Dave: I think the answer is "search"
A reading list defines, among other things, a distributed authority network that asserts that certain pages are "relevant". One can derive a kind of "PageRank" from reading lists, a ranking where relevance is asserted explicitly and deliberately, a ranking that resists spam when outline editors route around junk by simply purging spammy entries.
Thus a search that relies on reading lists will help solve a large and pressing problem: spammy, irrelevant results. It can also attack the personalized search problem: just point your search tool to a different reading list. If done right, it can also vastly accelerate the rate at which good results assume the #1 spot. Is this what Dave's hinting at here?

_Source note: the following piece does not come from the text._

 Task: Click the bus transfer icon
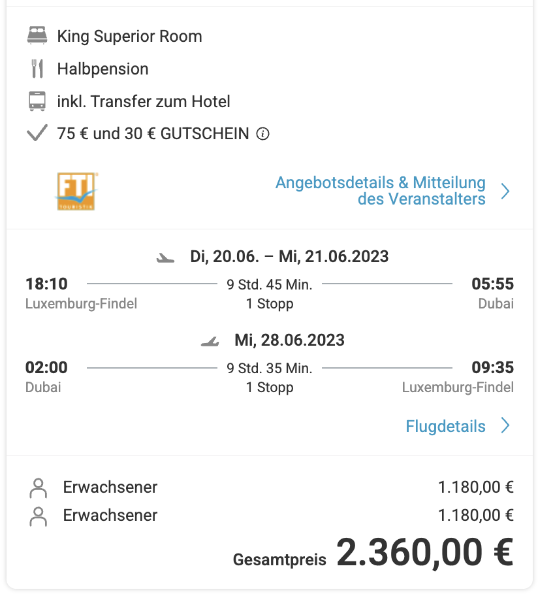click(x=37, y=101)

I've believed this for some time and hope, some day, to work on systems for performing this kind of search. (Phil, this is what I mentioned in your comments here.)
Of course such a scheme works best when both outline writers and search vendors are free to participate. A closed system ala dmoz cannot succeed. So the wider exposure for this idea, the better. Please discuss!
Oh, and thanks to those who have entertained my thoughts on this last autumn, among them Rich Skrenta, Fred Oliveira, Dave Winer, Mike Arrington, Keith Teare, and Gary Flake.
Update: Dave meant feed synchronization, and calls the above "cerebral", which is fair. But that "reading list" searches can scale up to something like general search seems obvious enough to me, and importantly, obvious to someone skilled in the art. And best of all, the end product will be dead simple to users.